**Prompt 1:**
Answer these questions using the Norwich passage below.
(a) In what year was the town of Norwich formed?
(b) Which river forms part of the town's eastern boundary?
(c) How many households were in the town as of the 2000 census?
**Prompt 2:**
Print everything in the Norwich passage below from "The Chenango River, a" down to "city of Norwich.", with no changes.

**Exercise passage:**
----
Norwich is a town in Chenango County, New York, United States. The population was 3,998 at the 2010 census.

The Town of Norwich is located east of the center of the county. The city of Norwich is surrounded on all sides by the northern part of the town.

== History ==
The first settlers arrived c. 1788. The town of Norwich was formed in 1793 from the towns of Union (now in Broome County) and Bainbridge. As a "mother town", it would go on to lose a significant amount of territory as new towns were formed. In 1806, Norwich gave up territory to form the towns of Pharsalia, Plymouth and Preston. More of Norwich was lost in 1807 to form part of the towns of New Berlin and Columbus. In 1808 and 1820, Norwich exchanged territory with the town of Preston.

In 1816, the hamlet of Norwich incorporated as a village within the town, later reincorporating as the city of Norwich, now completely separate from the town.

==Geography==
According to the United States Census Bureau, the town of Norwich has a total area of 108.9 sqkm, of which 108.7 sqkm is land and 0.2 sqkm, or 0.18%, is water.

The Chenango River, a tributary of the Susquehanna River, flows southward through the town. The Unadilla River, also a south-flowing tributary of the Susquehanna, forms part of the eastern boundary of the town.

New York State Route 12, a north-south highway, intersects New York State Route 23, an east-west highway, in the city of Norwich.

==Demographics==

As of the census of 2000, there were 3,836 people, 1,521 households, and 1,110 families residing in the town. The population density was 91.2 PD/sqmi. There were 1,706 housing units at an average density of 40.6 /sqmi. The racial makeup of the town was 97.42% White, 0.50% Black or African American, 0.44% Native American, 0.50% Asian, 0.36% from other races, and 0.78% from two or more races. Hispanic or Latino of any race were 1.41% of the population.
----
**Given data:**
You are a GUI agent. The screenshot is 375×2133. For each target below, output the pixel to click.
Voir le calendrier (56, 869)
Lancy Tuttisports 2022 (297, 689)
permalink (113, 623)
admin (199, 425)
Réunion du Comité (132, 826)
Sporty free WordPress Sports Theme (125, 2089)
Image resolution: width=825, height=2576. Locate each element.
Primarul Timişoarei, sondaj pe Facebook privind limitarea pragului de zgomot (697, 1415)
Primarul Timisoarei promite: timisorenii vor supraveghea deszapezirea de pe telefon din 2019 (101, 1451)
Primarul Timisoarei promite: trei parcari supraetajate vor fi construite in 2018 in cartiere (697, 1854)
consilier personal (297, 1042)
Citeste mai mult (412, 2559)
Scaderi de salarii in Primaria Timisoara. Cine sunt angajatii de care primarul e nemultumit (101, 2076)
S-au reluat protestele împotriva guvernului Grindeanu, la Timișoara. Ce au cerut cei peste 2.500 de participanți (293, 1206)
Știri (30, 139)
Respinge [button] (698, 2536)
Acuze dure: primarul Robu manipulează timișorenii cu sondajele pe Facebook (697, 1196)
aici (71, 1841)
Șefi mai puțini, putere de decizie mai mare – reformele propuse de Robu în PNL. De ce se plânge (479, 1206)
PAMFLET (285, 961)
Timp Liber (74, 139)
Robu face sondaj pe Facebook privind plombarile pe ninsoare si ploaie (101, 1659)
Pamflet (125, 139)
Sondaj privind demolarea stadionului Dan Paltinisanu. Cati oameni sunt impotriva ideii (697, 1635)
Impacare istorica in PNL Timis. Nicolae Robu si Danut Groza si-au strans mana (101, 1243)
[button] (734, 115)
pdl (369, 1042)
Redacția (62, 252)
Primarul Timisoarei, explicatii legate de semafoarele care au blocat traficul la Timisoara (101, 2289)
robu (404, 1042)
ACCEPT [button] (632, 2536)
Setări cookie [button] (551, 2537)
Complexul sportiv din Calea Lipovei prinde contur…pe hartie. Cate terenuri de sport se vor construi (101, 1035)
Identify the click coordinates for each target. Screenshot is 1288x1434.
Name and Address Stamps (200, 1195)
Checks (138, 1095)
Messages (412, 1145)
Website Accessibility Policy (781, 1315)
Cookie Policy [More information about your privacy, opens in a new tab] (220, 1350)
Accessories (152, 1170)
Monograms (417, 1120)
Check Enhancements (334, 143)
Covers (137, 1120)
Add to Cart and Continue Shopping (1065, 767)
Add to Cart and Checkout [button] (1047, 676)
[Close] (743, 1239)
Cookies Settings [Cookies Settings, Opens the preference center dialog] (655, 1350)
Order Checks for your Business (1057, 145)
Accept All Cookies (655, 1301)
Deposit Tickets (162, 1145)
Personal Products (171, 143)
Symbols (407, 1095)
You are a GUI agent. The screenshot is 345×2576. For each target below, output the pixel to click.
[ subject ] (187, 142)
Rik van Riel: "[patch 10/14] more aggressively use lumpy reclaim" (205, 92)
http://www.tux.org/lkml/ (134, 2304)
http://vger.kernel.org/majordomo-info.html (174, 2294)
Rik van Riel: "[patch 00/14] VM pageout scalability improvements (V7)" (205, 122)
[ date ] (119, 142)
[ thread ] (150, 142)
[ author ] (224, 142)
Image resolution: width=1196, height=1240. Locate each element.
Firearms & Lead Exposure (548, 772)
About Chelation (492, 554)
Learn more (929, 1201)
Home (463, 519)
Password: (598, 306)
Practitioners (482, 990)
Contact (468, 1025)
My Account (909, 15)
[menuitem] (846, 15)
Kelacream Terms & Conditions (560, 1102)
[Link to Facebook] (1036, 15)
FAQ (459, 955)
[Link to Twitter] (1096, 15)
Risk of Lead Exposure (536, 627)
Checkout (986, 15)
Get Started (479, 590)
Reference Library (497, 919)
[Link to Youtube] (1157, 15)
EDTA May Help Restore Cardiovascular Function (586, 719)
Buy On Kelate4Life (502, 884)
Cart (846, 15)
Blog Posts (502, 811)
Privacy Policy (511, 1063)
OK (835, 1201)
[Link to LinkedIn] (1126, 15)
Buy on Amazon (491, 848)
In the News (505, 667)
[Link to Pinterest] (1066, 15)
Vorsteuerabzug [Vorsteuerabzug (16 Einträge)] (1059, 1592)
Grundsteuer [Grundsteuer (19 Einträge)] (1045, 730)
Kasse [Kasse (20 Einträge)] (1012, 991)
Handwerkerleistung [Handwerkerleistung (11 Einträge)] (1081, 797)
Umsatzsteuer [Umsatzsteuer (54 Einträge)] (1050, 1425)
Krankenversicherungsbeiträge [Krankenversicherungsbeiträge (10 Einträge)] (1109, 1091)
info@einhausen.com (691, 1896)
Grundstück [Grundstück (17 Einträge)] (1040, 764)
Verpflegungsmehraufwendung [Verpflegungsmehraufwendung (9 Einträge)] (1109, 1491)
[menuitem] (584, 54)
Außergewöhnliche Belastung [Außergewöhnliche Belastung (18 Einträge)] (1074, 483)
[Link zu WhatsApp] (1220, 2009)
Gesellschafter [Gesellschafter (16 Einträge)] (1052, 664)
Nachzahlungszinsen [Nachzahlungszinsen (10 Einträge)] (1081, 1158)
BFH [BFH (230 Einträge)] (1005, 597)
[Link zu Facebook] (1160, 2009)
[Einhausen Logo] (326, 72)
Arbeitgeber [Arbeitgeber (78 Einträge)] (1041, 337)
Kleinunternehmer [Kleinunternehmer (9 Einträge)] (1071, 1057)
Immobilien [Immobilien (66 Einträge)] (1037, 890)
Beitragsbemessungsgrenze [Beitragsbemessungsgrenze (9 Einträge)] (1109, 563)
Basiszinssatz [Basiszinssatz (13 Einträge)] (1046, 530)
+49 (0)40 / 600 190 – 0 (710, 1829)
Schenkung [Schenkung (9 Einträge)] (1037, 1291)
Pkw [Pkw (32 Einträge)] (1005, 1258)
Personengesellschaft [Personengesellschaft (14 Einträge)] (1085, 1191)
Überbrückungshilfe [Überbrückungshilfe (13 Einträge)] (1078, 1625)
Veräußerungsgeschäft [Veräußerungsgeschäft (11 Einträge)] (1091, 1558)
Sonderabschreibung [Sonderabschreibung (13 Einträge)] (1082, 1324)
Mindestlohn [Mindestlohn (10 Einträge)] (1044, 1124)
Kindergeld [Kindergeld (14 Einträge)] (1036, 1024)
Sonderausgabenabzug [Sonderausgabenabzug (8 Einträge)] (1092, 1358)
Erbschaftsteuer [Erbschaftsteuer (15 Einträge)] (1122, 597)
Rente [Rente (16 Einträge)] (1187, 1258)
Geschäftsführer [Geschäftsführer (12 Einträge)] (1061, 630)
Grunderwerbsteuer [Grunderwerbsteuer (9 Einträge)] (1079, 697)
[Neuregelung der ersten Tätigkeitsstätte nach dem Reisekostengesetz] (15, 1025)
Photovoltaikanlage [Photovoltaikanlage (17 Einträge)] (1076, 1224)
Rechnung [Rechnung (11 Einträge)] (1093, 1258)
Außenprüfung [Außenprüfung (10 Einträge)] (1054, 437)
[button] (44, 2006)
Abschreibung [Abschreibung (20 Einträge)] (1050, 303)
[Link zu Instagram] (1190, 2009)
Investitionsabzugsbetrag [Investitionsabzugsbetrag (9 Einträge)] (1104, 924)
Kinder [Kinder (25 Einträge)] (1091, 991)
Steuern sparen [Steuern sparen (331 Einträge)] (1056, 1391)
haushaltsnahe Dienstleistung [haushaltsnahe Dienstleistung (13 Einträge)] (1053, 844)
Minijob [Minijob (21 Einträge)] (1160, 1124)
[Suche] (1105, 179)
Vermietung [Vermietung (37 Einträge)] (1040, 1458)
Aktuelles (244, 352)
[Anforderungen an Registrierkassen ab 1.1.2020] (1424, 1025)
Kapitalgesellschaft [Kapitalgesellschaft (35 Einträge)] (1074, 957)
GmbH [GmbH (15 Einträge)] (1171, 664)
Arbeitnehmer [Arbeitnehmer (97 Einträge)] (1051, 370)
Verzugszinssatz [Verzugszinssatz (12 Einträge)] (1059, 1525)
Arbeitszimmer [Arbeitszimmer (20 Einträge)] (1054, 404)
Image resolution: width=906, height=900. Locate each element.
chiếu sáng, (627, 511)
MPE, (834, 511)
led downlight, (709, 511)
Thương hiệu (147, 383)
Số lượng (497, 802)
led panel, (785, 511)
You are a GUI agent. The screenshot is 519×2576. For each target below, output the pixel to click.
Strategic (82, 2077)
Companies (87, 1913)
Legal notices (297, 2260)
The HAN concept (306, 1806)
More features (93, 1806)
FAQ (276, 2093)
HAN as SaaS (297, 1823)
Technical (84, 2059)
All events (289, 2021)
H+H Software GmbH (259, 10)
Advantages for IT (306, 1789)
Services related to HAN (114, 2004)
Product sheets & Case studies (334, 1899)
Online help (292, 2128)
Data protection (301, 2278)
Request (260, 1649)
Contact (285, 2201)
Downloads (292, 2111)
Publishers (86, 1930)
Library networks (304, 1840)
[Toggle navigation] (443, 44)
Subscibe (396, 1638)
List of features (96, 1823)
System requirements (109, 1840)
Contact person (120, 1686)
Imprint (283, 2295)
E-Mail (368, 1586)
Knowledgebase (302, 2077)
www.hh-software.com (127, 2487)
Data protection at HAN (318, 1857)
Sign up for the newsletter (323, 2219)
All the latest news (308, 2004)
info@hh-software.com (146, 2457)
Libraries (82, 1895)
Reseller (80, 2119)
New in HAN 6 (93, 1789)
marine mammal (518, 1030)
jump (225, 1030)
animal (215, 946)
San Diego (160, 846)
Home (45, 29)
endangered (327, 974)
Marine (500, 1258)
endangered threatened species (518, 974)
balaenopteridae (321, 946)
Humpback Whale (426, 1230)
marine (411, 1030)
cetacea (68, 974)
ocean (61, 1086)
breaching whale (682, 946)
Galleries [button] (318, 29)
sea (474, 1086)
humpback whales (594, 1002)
----
**Task answer 1:**
(a) 1793
(b) The Unadilla River
(c) 1,521

**Task answer 2:**
The Chenango River, a tributary of the Susquehanna River, flows southward through the town. The Unadilla River, also a south-flowing tributary of the Susquehanna, forms part of the eastern boundary of the town.

New York State Route 12, a north-south highway, intersects New York State Route 23, an east-west highway, in the city of Norwich.